Stored records
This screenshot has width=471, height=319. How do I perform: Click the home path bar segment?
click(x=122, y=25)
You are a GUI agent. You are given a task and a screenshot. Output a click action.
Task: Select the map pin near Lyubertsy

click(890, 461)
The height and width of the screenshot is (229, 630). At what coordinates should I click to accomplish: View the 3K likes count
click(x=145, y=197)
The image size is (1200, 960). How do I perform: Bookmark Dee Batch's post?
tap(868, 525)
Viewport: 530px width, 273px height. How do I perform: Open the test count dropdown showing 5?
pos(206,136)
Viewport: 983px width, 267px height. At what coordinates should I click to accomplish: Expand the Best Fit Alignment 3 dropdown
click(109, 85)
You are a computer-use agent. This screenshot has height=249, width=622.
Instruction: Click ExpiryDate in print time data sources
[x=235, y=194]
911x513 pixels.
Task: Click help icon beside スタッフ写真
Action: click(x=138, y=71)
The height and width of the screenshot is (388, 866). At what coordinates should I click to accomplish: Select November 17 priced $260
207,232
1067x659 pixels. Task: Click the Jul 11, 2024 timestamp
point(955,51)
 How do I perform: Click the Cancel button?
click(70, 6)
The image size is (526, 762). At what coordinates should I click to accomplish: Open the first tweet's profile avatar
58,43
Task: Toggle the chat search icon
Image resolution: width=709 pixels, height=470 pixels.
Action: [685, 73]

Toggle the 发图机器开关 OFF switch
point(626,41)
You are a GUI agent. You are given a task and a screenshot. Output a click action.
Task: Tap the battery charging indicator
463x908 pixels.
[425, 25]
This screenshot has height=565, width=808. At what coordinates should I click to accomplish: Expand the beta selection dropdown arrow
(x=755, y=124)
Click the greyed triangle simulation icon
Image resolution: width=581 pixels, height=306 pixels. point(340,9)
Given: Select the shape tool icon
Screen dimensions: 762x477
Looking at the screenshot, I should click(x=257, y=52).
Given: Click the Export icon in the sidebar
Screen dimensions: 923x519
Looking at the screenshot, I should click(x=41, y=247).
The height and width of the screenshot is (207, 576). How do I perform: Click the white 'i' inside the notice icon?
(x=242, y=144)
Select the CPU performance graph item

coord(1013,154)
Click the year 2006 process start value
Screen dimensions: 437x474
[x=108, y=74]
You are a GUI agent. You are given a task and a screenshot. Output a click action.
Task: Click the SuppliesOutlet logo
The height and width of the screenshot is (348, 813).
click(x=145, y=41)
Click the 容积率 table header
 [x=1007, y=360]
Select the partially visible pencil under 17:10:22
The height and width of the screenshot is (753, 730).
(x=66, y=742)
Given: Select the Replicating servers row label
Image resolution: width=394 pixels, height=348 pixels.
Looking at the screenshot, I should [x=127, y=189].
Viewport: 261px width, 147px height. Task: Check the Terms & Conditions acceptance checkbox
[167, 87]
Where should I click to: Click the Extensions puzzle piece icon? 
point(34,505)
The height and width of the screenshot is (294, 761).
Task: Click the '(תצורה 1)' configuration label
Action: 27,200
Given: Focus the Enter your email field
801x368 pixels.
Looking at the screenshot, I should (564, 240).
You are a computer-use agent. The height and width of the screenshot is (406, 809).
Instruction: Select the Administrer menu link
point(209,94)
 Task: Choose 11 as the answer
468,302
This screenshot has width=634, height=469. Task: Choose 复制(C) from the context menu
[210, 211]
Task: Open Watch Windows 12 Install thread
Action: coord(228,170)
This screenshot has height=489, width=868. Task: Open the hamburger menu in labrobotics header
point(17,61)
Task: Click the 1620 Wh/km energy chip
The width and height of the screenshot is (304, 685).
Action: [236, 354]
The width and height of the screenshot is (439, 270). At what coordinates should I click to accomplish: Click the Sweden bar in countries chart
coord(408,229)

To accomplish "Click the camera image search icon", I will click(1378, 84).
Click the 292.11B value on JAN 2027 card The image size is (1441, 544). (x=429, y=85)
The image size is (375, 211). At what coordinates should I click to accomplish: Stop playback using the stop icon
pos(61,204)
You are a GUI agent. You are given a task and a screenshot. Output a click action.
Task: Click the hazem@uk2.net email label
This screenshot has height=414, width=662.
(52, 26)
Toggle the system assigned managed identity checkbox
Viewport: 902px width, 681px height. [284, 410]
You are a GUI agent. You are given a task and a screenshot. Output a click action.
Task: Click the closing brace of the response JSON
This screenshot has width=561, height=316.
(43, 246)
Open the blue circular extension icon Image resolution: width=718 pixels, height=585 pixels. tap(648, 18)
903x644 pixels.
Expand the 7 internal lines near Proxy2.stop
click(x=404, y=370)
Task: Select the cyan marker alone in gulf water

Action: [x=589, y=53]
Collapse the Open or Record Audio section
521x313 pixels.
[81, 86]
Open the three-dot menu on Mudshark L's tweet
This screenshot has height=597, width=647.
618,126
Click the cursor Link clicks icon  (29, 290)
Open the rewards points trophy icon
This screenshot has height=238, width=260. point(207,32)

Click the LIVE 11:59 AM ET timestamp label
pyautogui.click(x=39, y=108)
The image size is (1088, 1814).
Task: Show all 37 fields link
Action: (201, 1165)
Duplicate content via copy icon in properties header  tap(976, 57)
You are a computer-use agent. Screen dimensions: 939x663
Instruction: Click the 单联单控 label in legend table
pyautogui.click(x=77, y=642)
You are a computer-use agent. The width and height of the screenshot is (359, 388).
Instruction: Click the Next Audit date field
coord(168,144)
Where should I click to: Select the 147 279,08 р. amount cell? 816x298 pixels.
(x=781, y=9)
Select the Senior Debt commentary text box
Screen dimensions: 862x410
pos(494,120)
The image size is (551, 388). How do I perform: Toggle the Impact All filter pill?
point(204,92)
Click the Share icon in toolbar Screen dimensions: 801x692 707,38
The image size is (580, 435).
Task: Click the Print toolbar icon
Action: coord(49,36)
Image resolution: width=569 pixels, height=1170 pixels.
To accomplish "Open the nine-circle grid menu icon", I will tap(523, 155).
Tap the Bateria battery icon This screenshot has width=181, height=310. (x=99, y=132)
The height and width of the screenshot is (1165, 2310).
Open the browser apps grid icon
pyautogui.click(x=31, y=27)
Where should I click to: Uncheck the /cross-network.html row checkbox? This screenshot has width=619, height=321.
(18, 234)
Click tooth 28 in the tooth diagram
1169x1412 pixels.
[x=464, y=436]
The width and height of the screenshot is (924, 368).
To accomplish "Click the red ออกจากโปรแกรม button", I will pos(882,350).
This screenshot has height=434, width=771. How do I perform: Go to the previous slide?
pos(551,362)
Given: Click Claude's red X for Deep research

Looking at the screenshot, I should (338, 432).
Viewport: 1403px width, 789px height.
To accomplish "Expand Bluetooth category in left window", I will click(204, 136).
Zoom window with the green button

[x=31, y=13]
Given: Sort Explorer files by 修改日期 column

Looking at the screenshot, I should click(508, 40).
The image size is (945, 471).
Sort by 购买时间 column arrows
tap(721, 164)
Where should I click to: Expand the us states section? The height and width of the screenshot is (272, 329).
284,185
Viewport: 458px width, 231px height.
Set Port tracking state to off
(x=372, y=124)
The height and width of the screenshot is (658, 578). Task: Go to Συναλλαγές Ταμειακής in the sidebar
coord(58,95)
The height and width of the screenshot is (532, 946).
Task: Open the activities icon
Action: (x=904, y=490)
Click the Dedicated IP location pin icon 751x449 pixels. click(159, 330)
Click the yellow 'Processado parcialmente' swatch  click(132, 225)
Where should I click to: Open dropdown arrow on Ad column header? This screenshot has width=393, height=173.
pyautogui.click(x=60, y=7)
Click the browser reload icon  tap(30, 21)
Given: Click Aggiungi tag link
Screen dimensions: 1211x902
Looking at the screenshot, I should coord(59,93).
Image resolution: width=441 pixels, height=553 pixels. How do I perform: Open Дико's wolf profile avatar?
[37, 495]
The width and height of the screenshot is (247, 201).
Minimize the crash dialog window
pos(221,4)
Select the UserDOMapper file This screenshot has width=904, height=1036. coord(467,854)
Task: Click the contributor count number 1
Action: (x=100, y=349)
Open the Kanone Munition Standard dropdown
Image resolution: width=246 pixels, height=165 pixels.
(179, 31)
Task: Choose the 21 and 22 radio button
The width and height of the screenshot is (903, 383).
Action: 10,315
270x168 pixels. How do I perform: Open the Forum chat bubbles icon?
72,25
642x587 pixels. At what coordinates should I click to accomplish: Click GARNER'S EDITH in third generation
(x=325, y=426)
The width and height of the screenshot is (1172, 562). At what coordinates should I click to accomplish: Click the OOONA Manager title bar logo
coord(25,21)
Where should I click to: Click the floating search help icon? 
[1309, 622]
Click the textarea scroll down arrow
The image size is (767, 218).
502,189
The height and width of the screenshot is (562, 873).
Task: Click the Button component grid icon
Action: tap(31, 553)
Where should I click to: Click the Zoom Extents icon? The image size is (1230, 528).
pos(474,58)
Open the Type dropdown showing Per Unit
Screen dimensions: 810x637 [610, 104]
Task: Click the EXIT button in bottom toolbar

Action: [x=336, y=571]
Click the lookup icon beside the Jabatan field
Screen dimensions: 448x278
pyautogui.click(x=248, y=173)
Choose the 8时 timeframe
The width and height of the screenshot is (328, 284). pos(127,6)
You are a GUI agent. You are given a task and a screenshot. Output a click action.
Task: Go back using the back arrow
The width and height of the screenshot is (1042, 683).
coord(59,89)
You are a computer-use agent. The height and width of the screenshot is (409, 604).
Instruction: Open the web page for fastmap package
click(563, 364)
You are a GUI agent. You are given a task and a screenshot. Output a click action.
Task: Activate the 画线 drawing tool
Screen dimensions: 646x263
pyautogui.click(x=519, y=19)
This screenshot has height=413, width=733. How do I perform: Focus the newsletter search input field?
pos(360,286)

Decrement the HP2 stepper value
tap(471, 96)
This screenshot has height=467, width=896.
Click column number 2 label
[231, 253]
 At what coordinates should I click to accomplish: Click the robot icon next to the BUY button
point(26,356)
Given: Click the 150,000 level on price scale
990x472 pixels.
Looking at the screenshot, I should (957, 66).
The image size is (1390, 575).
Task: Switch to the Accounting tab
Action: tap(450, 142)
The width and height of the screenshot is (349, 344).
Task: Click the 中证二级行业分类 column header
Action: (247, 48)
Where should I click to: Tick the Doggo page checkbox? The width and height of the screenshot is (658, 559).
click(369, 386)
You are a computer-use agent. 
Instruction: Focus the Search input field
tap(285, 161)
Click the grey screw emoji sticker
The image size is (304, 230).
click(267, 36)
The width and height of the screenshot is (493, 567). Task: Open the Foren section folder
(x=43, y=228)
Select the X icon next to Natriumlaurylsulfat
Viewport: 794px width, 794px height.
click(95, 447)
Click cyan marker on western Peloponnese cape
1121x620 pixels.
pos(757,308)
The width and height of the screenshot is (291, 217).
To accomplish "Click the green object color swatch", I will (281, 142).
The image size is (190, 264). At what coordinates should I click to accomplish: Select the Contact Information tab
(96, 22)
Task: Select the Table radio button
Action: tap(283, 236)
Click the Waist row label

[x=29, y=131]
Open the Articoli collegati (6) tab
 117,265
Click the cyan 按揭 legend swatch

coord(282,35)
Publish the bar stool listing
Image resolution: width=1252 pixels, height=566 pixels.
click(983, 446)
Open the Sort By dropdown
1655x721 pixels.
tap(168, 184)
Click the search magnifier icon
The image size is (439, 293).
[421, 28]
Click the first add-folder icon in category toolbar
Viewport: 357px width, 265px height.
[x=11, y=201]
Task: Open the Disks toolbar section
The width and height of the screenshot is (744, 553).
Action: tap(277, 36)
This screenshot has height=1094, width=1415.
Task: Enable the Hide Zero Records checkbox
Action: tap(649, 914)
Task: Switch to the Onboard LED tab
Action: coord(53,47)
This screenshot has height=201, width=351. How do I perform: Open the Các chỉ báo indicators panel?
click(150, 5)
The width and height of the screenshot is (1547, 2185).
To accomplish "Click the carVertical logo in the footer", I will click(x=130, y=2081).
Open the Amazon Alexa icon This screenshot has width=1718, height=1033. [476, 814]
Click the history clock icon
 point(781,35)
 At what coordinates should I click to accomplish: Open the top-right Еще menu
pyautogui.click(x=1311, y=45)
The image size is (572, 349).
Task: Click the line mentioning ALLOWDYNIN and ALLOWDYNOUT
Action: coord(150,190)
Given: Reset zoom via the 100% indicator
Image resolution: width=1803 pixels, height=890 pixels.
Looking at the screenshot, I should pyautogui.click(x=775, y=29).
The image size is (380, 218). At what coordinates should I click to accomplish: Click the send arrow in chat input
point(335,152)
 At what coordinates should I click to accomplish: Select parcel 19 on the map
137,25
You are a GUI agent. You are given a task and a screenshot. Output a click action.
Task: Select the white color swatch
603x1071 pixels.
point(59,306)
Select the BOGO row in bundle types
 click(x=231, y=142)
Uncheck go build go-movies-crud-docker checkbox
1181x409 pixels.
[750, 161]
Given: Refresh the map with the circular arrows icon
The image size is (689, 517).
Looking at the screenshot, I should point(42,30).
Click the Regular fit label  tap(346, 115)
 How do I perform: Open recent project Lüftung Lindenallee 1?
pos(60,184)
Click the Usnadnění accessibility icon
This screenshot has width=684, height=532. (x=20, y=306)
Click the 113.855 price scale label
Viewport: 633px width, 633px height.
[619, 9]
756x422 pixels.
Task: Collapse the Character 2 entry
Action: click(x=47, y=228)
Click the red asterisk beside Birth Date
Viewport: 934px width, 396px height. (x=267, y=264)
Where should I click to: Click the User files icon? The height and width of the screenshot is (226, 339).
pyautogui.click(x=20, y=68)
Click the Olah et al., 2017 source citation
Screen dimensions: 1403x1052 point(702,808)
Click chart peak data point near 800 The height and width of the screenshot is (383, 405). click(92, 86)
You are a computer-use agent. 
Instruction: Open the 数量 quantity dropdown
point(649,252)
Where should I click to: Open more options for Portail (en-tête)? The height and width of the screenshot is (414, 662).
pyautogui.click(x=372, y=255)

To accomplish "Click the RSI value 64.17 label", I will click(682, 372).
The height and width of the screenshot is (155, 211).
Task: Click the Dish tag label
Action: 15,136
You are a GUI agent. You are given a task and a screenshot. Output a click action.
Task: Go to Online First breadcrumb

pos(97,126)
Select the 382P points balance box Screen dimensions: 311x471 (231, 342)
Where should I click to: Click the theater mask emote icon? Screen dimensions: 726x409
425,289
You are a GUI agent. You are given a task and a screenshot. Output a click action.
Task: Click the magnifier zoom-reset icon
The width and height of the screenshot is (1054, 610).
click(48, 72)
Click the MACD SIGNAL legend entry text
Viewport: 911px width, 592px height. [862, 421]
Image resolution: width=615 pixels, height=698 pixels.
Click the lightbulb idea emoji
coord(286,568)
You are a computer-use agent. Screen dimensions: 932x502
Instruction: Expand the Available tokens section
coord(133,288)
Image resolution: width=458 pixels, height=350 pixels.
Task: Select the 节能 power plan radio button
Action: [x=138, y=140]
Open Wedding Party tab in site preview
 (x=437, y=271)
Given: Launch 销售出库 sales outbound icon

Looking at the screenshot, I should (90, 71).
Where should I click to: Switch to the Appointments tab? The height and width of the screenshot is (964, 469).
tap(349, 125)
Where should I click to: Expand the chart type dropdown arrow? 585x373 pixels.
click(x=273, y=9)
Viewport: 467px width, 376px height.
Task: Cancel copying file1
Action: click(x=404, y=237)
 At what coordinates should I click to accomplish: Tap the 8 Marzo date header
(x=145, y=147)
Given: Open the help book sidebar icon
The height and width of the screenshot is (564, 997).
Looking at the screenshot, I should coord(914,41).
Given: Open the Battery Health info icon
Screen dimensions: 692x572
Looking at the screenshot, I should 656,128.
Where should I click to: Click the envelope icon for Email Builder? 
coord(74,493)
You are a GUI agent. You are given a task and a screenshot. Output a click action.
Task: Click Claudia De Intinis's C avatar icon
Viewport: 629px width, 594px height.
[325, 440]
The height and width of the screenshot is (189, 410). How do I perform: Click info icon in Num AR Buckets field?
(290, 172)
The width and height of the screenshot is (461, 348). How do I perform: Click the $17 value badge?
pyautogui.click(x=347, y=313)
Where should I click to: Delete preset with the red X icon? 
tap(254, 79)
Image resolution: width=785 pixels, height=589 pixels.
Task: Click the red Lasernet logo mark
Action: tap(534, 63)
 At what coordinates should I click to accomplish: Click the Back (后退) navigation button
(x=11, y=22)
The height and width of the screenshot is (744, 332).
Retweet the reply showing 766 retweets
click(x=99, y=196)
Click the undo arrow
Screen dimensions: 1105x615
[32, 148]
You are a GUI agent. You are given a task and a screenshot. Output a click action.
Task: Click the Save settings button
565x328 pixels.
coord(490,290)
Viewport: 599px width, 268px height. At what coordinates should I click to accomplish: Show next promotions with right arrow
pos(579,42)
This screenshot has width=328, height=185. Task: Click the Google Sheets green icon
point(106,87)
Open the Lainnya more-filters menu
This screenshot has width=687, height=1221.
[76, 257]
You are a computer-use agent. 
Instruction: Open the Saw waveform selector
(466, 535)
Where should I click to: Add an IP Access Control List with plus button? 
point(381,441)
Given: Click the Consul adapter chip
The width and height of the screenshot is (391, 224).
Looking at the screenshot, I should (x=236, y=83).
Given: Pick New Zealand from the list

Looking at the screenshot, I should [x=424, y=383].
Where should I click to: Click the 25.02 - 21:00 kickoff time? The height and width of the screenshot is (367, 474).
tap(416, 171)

Task brief: Repeat, exactly as they stand, the line that contains "Task: Click the Save settings button" and all the lines after it in the data above.

Worked solution:
Task: Click the Save settings button
565x328 pixels.
coord(490,290)
Viewport: 599px width, 268px height. At what coordinates should I click to accomplish: Show next promotions with right arrow
pos(579,42)
This screenshot has width=328, height=185. Task: Click the Google Sheets green icon
point(106,87)
Open the Lainnya more-filters menu
This screenshot has width=687, height=1221.
[76, 257]
You are a computer-use agent. 
Instruction: Open the Saw waveform selector
(466, 535)
Where should I click to: Add an IP Access Control List with plus button? 
point(381,441)
Given: Click the Consul adapter chip
The width and height of the screenshot is (391, 224).
Looking at the screenshot, I should (x=236, y=83).
Given: Pick New Zealand from the list

Looking at the screenshot, I should [x=424, y=383].
Where should I click to: Click the 25.02 - 21:00 kickoff time? The height and width of the screenshot is (367, 474).
tap(416, 171)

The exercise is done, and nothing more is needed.